Speicher aus China: CXMT plant mit HBM3, während DDR5 noch Probleme macht
ChangXin Memory Technologies (CXMT) als aufstrebender Speicherhersteller aus China soll Ende des Jahres HBM3 an den Start bringen. Derweil verabschiedet man sich auch in China langsam von DDR4, bei DDR5 läuft es aber noch nicht so wie geplant.
CXMT ist noch ein Newcomer
CXMT ist offiziell erst seit einigen Jahren im Geschäft. Nachdem in China zuvor einige Bestrebungen im DRAM-Bereich ins Leere liefen, wurde unter anderem bei CXMT das Know-How gesammelt, das Unternehmen startete also nicht von Null.
Der chinesische Newcomer hat zuletzt vor allem auch dank staatlicher Investitionen seine Produktionskapazitäten massiv erhöht. Nach einer Steigerung von 70.000 Wafern pro Monat im Jahr 2022 auf 200.000 Wafer pro Monat im Jahr 2024 sollen es nun bis zu 300.000 Wafer im Monat sein. Der globale Marktanteil könnte auf die 15 Prozent zusteuern.
Schneller DDR5-Speicher ist ein Problem
Flotter DDR5-Speicher ist für CXMT dabei aber allem Anschein nach weiter ein Problem, weshalb sich viele Speicherriegel in China, selbst wenn sie mit chinesischem Namen bedruckt sind, noch immer auf die Zulieferer auf Südkorea verlassen.

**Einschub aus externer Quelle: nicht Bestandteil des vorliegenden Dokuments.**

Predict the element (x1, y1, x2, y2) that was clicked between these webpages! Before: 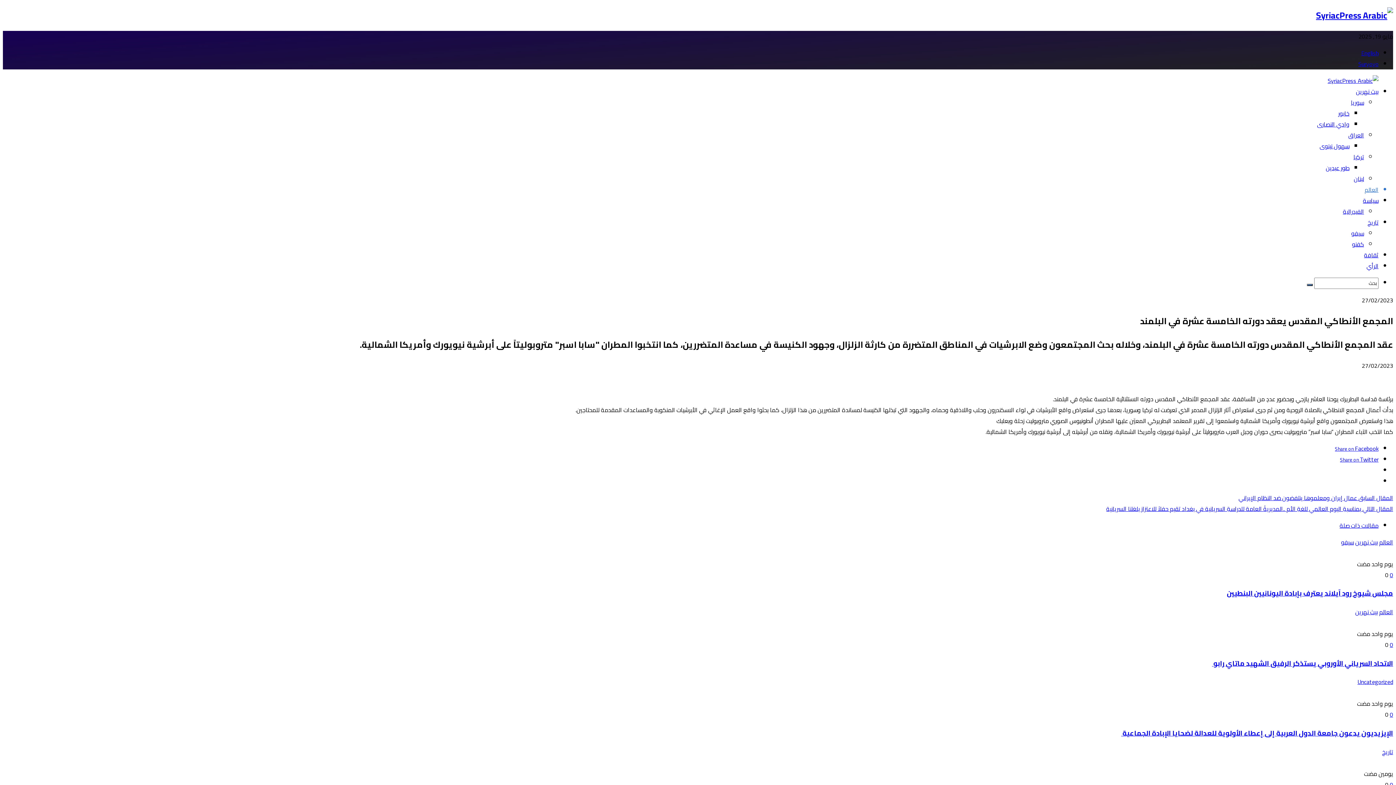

Laut Medienberichten, die sich auf taiwanische Quellen stützen, soll es vor allem die Haltbarkeit sein, die bei den chinesischen Chips ein Problem darstellt. Oberhalb einer Betriebstemperatur von 60 Grad seien diese instabil, doch auch bei niedrigen Temperaturen soll es Probleme geben, ganz besonders unterhalb der Null-Grad-Grenze. Für entsprechend klimatisch herausfordernde Einsatzgebiete sei das ein Problem, die Chips aus Südkorea decken hingegen problemlos Temperaturbereiche von -40 bis hinauf zu +85 Grad Celsius ab.

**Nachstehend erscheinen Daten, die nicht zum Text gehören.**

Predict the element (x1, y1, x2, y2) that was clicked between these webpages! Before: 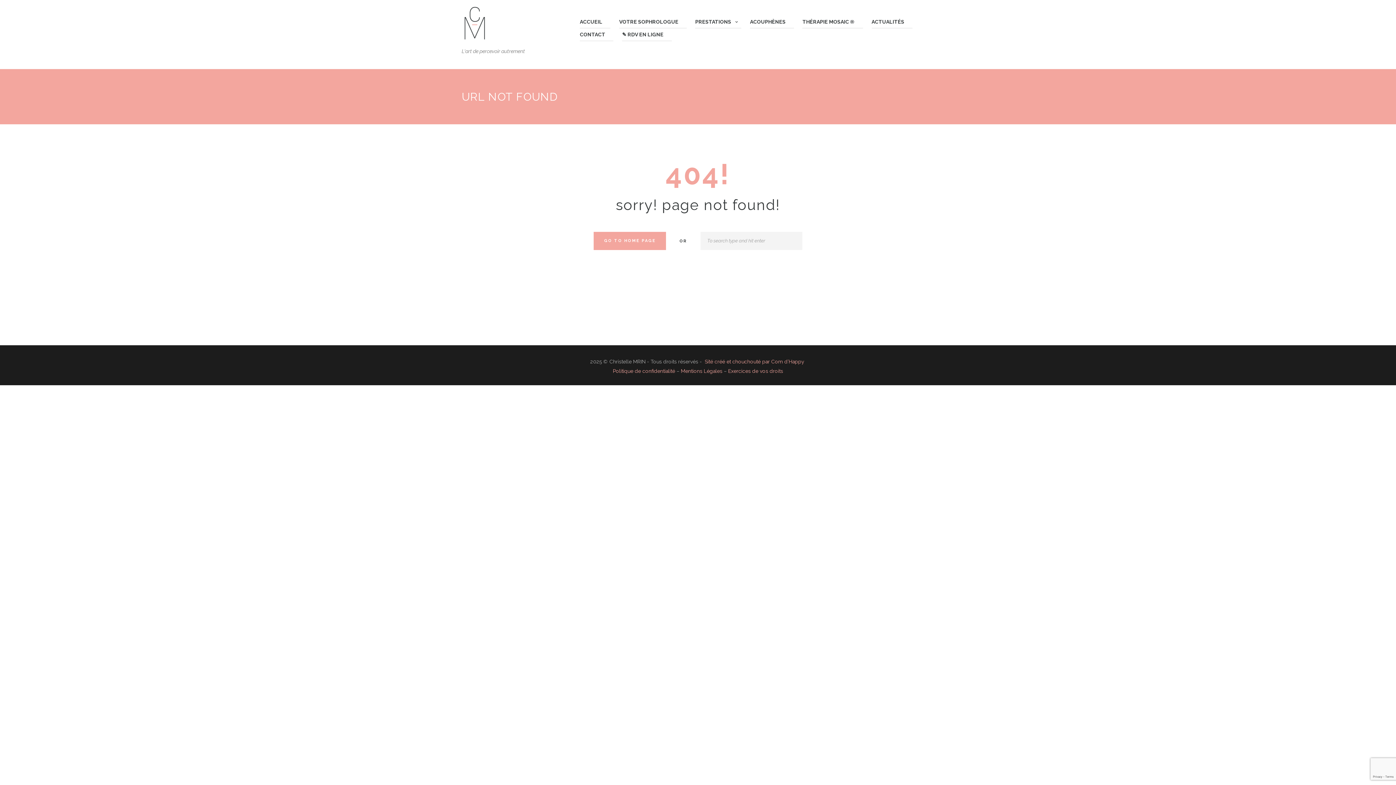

Doch auch diese Probleme dürften über kurz oder lang gelöst werden. Zusammen mit der Einstellung von DDR4-Speicherchips, deren Produktionsende für Mitte 2026 anvisiert wird, wird eine Flut an DDR5-Chips erwartet, die in diversen Varianten den Markt überschwemmen könnten. Vor allem im günstigen Einsteigerbereich ist dies als erstes zu erwarten.
HBM3-Fertigung ab 2026 möglich
Das ambitionierteste Projekt bei CXMT ist letztlich aber HBM3. Sollten entsprechende Produkte wirklich Ende dieses Jahres erfolgreich validiert werden können, würde einer Produktion im kommenden Jahr wenig im Weg stehen. Auch dort dürfte es noch den einen oder anderen Stolperstein geben, dennoch wird es ein großer Schritt für das Land sein, wenn der schnelle Speicher lokal produziert werden kann.
Bisher war China vorwiegend auf Importe angewiesen, schon vor der Verschärfung der Sanktionen war aber ohnehin nur HBM2E erlaubt. So wird er auch heute beispielsweise auf neuen Huawei Ascend 910C genutzt.